By default, an MCP profile has No access to everything - so connecting the profile alone shares nothing. For each connection you want Claude to reach, open its editor and set the MCP access level:

  • No access (default) - the connection is invisible to the agent.
  • Read-only - the agent can list, inspect and query, but not change anything.
  • Writable - the agent can also update rows (Shopify only, see below).

A sensible starting point for debugging is Read-only for your GraphQL and Business Central connections, and Writable for Shopify only if you actually want Claude to make changes.

What Claude can do

Once a connection is shared, Claude gets these tools for oData, GraphQL and Shopify connections:

  • List connections - the connections this profile is allowed to use.
  • List entities - tables, views or catalog entities.
  • Inspect the schema - column names and types.
  • Query rows - filter, page and select data.
  • Update rows - Shopify only, and only when you grant Writable access.

Debugging each API type

Here is how a real debugging session looks for each connection type. The prompts are plain English - the tool calls in italics are what Claude runs under the hood.

GraphQL

GraphQL’s flexibility is also what makes it hard to debug: a query silently returns null and you’re left guessing whether it’s the schema, the arguments or the data. Let Claude walk the schema for you.

You: In my GraphQL connection, list the available entities, show me the schema of orders, then find any orders where total is null and tell me what they have in common.

Claude runs list_entities to discover the views, get_schema on orders to confirm the fields and types, then query_rows to pull the offending records - and reasons over the result to spot the pattern (for example, all of them missing a related payment node).

oData - Business Central

Microsoft Dynamics 365 Business Central exposes its data as an oData V4 service, which DbGate Central treats like an ordinary set of tables. That makes ERP data - customers, invoices, ledger entries - queryable in plain language.

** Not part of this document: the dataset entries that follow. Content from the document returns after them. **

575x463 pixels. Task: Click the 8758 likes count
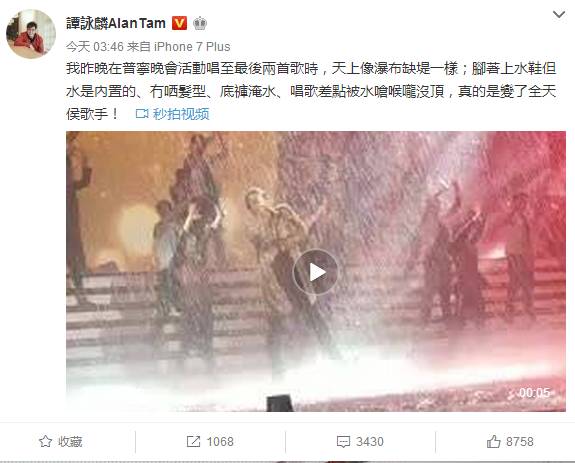[520, 441]
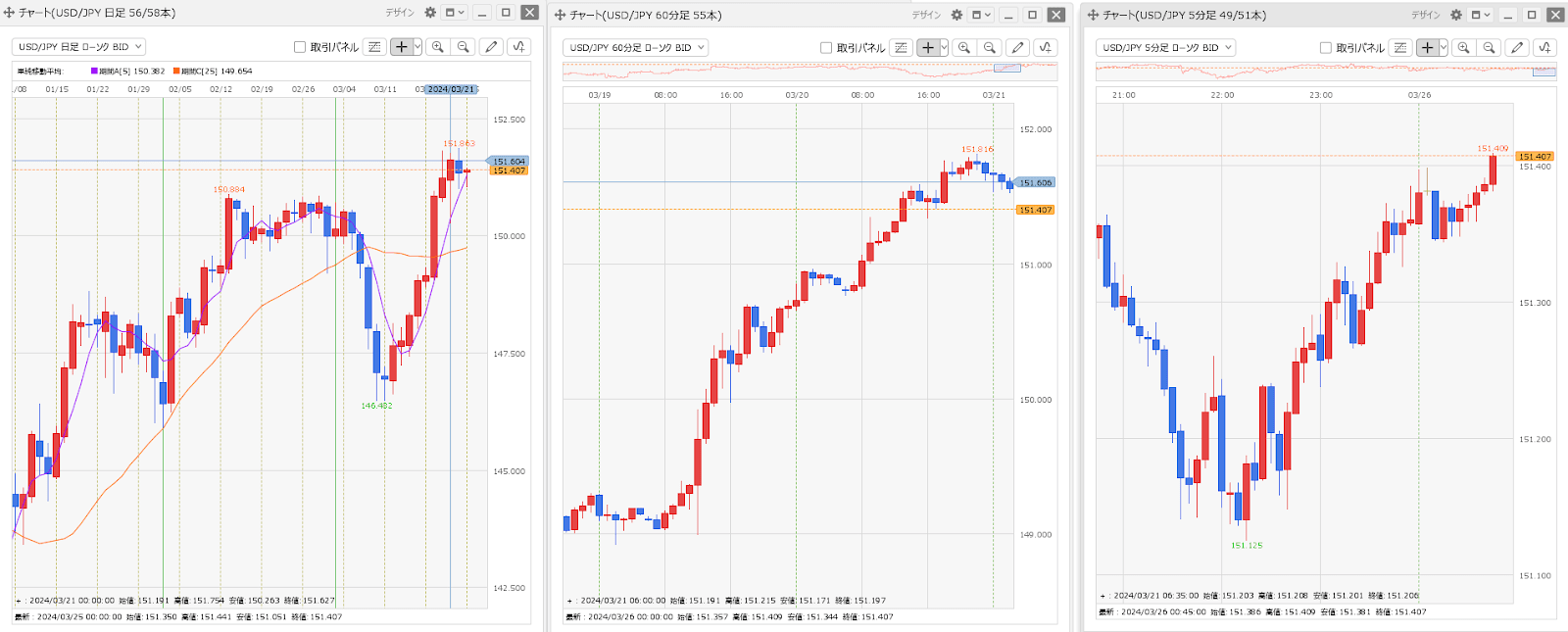Enable the 取引パネル checkbox in the daily chart
The image size is (1568, 632).
[x=300, y=47]
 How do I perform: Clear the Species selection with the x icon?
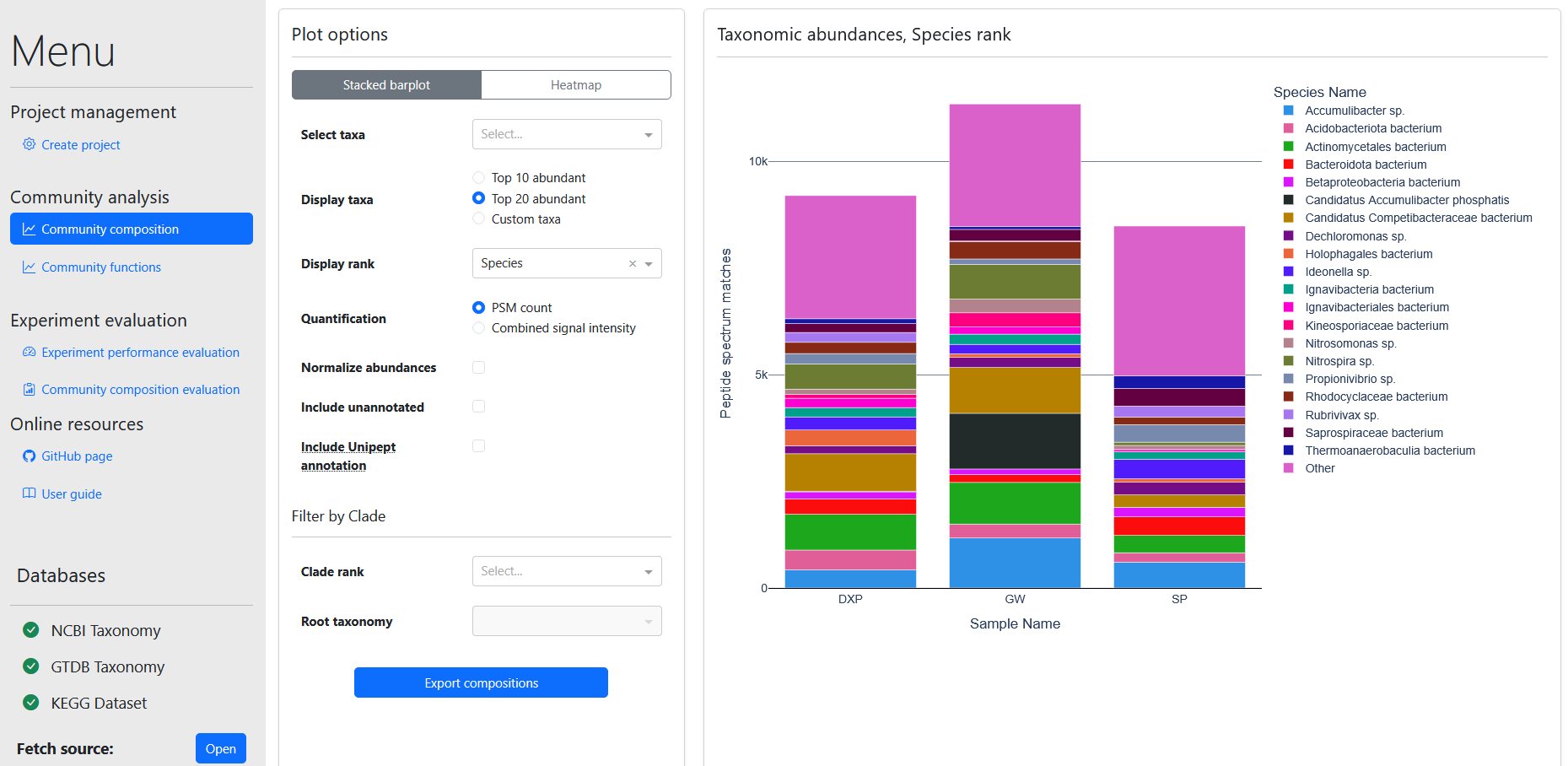(x=633, y=264)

You: In my Business Central connection, find the sales invoices for customer “Contoso” from last month, and total their amounts.

Claude uses query_rows, translating your request into the oData query options behind the scenes - $filter to narrow to the customer and date range, $select to pick the columns, and $top/$skip to page - then sums the results for you.

Shopify

For a Shopify store, DbGate Central connects through the Shopify Admin API and exposes products, orders, customers, metafields and more.

You: Find order #1043 and tell me why its fulfillment is stuck.

Claude runs query_rows against your Shopify connection to locate the order and inspect its fulfillment and line-item status.

If - and only if - you granted Writable access, Claude can also make the fix:

You: Add the tag needs-review to that order.

Claude uses update_rows, which is available for Shopify only and requires Writable access. It finds the record by a match target and value, then applies your update. On Read-only connections this tool simply isn’t available, so an agent can never change data you didn’t intend to expose.

You stay in control

The MCP server is built so that sharing your workspace with an AI assistant never means giving up control:

  • Nothing is shared by default - every connection starts at No access.
  • Per-connection grants - you decide exactly which connections are Read-only vs Writable, per MCP profile.
  • Writes are opt-in and narrow - update_rows exists only for Shopify and only with Writable access.
  • Secure by design - authentication uses OAuth 2.1 with PKCE, and client secrets are encrypted at rest.
  • Never more than you - the agent uses the same engine as the grid, so it sees exactly the data and capabilities you do.

Conclusion

With a DbGate Central MCP profile and a custom connector in claude.ai, Claude becomes a hands-on debugging partner for your GraphQL, Business Central (oData) and Shopify APIs - inspecting schemas, running queries and, where you allow it, applying fixes. Set it up once, grant only what you need, and start asking questions instead of writing them.